Arithmetic is one, but I may be in the minority who is critically dependent on arithmetic for performance. And I’ve long since removed any necessity to use catch. I expect most don’t even bother to optimize arithmetic evaluation (using the environment flag) . But I kind of wonder if this isn’t the tip of small iceberg, e.g., what about functor, arg, univ and friends.

Aside: from documentation for arg/3

The predicate arg/3 fails silently if Arg = 0 or Arg > arity and raises the exception domain_error(not_less_than_zero, Arg) if Arg < 0.

Does this seem consistent to you? As a programmer are you likely to treat the two cases any differently?

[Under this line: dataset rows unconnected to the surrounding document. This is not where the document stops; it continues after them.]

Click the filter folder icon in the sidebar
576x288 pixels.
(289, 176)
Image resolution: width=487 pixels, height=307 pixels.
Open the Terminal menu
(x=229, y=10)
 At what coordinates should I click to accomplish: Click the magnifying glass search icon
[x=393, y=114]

The other concern I have is about code clutter and enabling a clean “style”, e.g., by avoiding what O’Keefe calls “meta-logical” predicates which

discriminate between variables and other terms, a distinction which is completely meaningless from a logical point of view, and can only be understood with reference to the current “state” of a procedural computation.

These are commonly used to avoid conditions which result in errors, which is why I’d like them to be (optionally) part of the predicate that generates the error rather than the responsibility of the caller.

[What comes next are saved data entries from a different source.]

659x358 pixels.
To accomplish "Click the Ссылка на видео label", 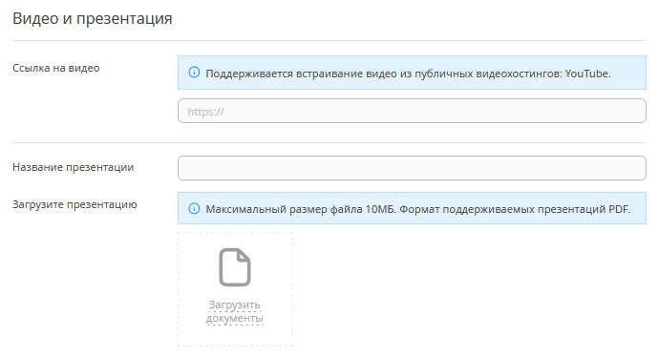I will (56, 68).
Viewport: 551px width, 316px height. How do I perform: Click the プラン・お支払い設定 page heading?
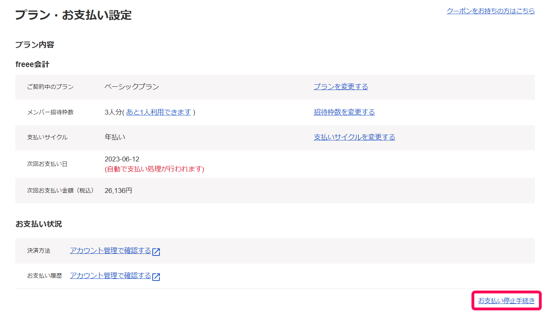pos(73,15)
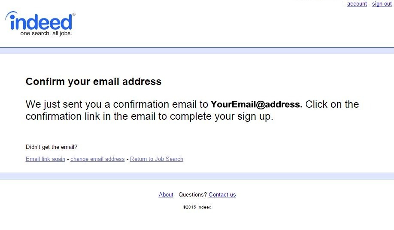Click the Contact us link
Screen dimensions: 394x230
click(x=222, y=195)
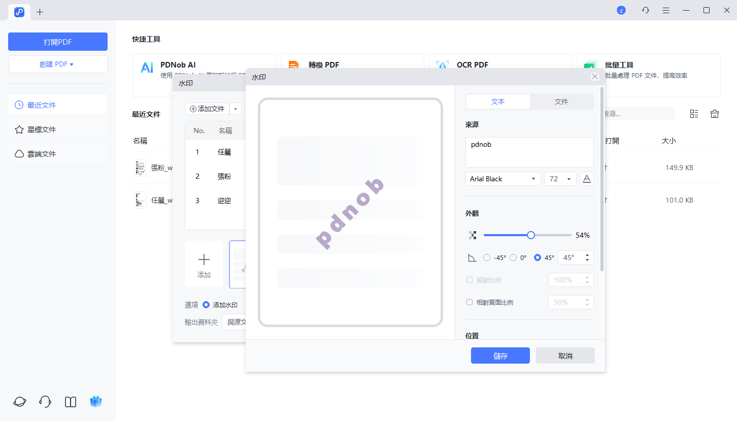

But as I said at the very beginning, this is a pet peeve, not a showstopper (somewhat like ill-formed lists). And the horse looks pretty dead to me right now.

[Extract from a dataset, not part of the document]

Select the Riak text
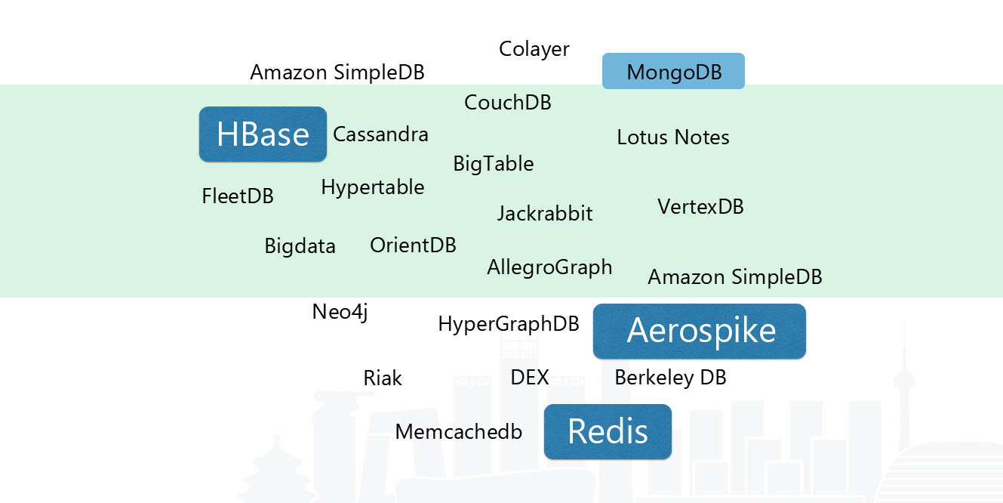383,378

And perhaps this is where we have a difference in perspective. To me failure is never a surprise - it’s a logic programming language and failure is to be expected. I also tend to develop and test in small chunks, so “unexpected” failure rarely comes from code under development; I will have bugs so failure is completely expected. It also comes from mistaken assumptions about some library I’m using, so I tend to be quite cautious about using libraries I don’t understand. But even these tend to reveal themselves in unit testing of own code. (Probably worse than failure is success that gets it wrong; you can go a long way before you sort that out.)

Now this hardly ever works as well as I’d like, so an adequate debugger is essential, as is some kind of profiling tool. Some kind of type checker might also be very useful; it would allow me to check my assumptions against what’s actually implemented.

To me, failure is a surprise if I think I’ve written a deterministic predicate but there’s a bug in it and it (quietly) fails.

That’s good engineering practice, when possible; but some of my “small chunks” have 50 or so cases (e.g., the node types in an AST). They’re an all-or-nothing situation. And I’ve encountered plenty of other situations where there seems to be no partial solution.

As to failure, consider maplist/3, include/3, convlist/3 – I use maplist/3 the most, include/3 sometimes and convlist/3 hardly ever. I wonder why? – convlist/3 ought to cover all three cases (convlist/3 can emulate include/3 with a trivial helper predicate; convlist/3 gives the same result as maplist/3 if the predicate is deterministic). But from a conceptual point of view, convlist/3 seems to require more thinking effort than maplist/3 and include/3. (BTW, foldl/4 only makes sense if the predicate is deterministic; of course, the predicate can choose to ignore some items, just as SQL’s sum can behave differently depending on whether ifnull(...,0) is used or not.)